В четверг поутру, оставив в Путивле за старшего князя Владимира Галицкого, Игорь с сыном и ковуями Ольстина Олексича, которых прислал Ярослав Черниговский, выступил в поход. В субботу к нему на Пеле присоединился со своим полком князь Святослав Рыльский, и объединённое войско, что насчитывало теперь шесть тысяч воинов, направилось по едва заметной заброшенной дороге на восток - к Дону великому. Шло оно с обозом, сумными конями и растянулось на добрых пять вёрст.
Князь Святослав Рыльский привёл с собой тысячу воинов, как и Владимир Путивльский. Весёлый и радостный сидел он в седле прямо, как это делают обычно люди невысокого роста, подставляя солнцу продолговатое лицо с матовой кожей. Всем своим видом князь показывал, что весенний поход ему в удовольствие, что идёт он в Степь, как на долгожданную весёлую прогулку.
При встрече Игорь поцеловал племянника в обе щеки. Святослав вспыхнул от радости. Он любил Игоря, как отца, и во всем его слушался. Великий князь Рюрик, дядька по матери, княгини Агафии Ростиславны, по прежним обычаям считался после отца ближайшим ему родичем. Но Рюрик был далеко, в Белгороде, а Игорь - под боком, к тому же не Рюрик, а Игорь выделил из Северской земли волость молодому князю. Потому и держался он своих дядек по отцу - Игоря и Всеволода. Да и лицом, и характером - горячим, несдержанным - походил больше на Ольговичей, чем на Ростиславичей.
- Я так рад, что поход наш начался и что сухая солнечная погода нам благоприятствует, - признался Святослав, заглядывая в глаза Игорю.
- Я тоже рад, но давай отложим эту радость на потом, когда будем возвращаться из похода, - сдержанно ответил Игорь.
Объединённый Игорев полк[93] шёл не торопясь: воины берегли необъезженных после зимы коней. Четыре дня в дороге, на пятый, как обычно это делается при далёких походах, останавливались на отдых.
Но как не берегли, беды не миновали. На подходе к Ворскле неожиданно захромал под Игорем его любимый конь - Серый. Славута посмотрел - трещина в копыте. Это плохая примета! Игорь разгневался.
- Конюшего Ступку сюда!
Примчался угловатый, неповоротливый толстяк Ступка, далёкий рагуилов родич по жене, низко поклонился. С перепугу у него отвисла челюсть.
- Княже?
Игорь едва сдержался, чтобы его не ударить.
- Я больше не желаю тебя видеть! Лентяй! Обжора! Только спишь да ешь! - кричал со зла. - Совсем не смотришь за конями! Не пообрезал копыта вовремя - и погубил мне Серого, моего лучшего коня!

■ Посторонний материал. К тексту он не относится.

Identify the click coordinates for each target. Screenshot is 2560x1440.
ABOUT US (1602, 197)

- Я сей миг погляжу, княже…
Игорю стало досадно не только из-за коня. Главное - что предвещает эта примета в походе? Ранение, смерть, поражение, несчастье?

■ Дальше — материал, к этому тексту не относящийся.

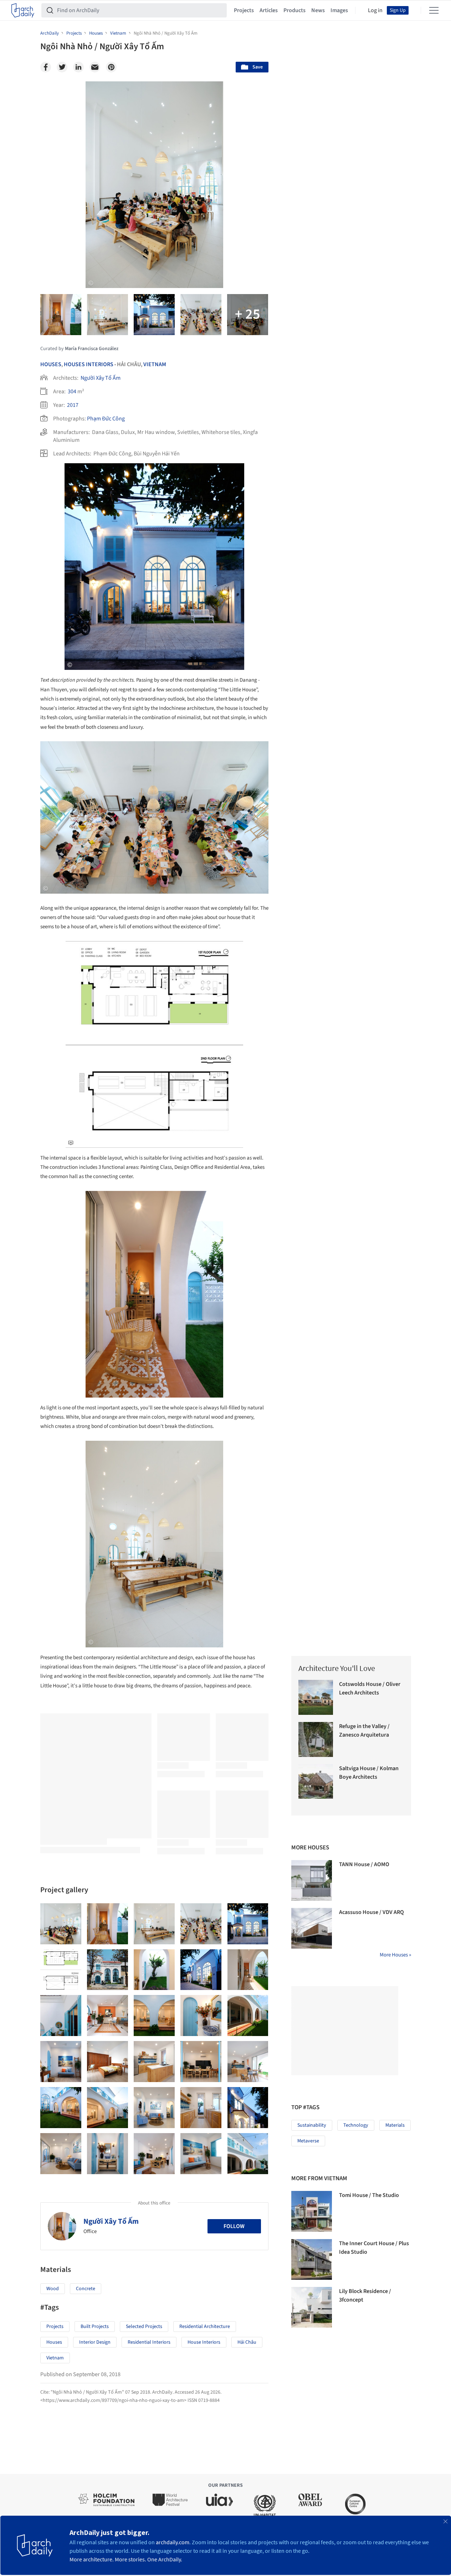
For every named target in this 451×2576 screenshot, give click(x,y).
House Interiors (204, 2342)
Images (339, 10)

- Сей миг, сей миг! - гневно оборвал он конюшего. - Видеть тебя не желаю! Забирай Серого - и веди назад! Да ухаживай так, чтобы я по приезде мог сразу сесть на него.
Ступка молча склонил голову.
Славута обрезал коню копыто, смазал мазью, что затягивает раны, натянул прочный кожаный чулок и завязал его сыромятным ремнём повыше бабки. Не говоря ни слова, Ступка поклонился князю и повёл Серого к княжеским коням.
- Пускай мне приведут Воронца! - крикнул вдогонку ему Игорь и сокрушённо развёл руками:
[93] Первоначальное значение слова «полк» - племя, народность (как и в немецком, английском фольк, фолк - народ), когда все члены племени при опасности становились воинами. Позднее, с XII в., слово полк» стало синонимом слов «поход, рать, войско». Поэтому «Слово о полку Игореве» - поэма не только о походе, но и о войске Игоря, о героико-трагичной судьбе этого войска - Игорева полка.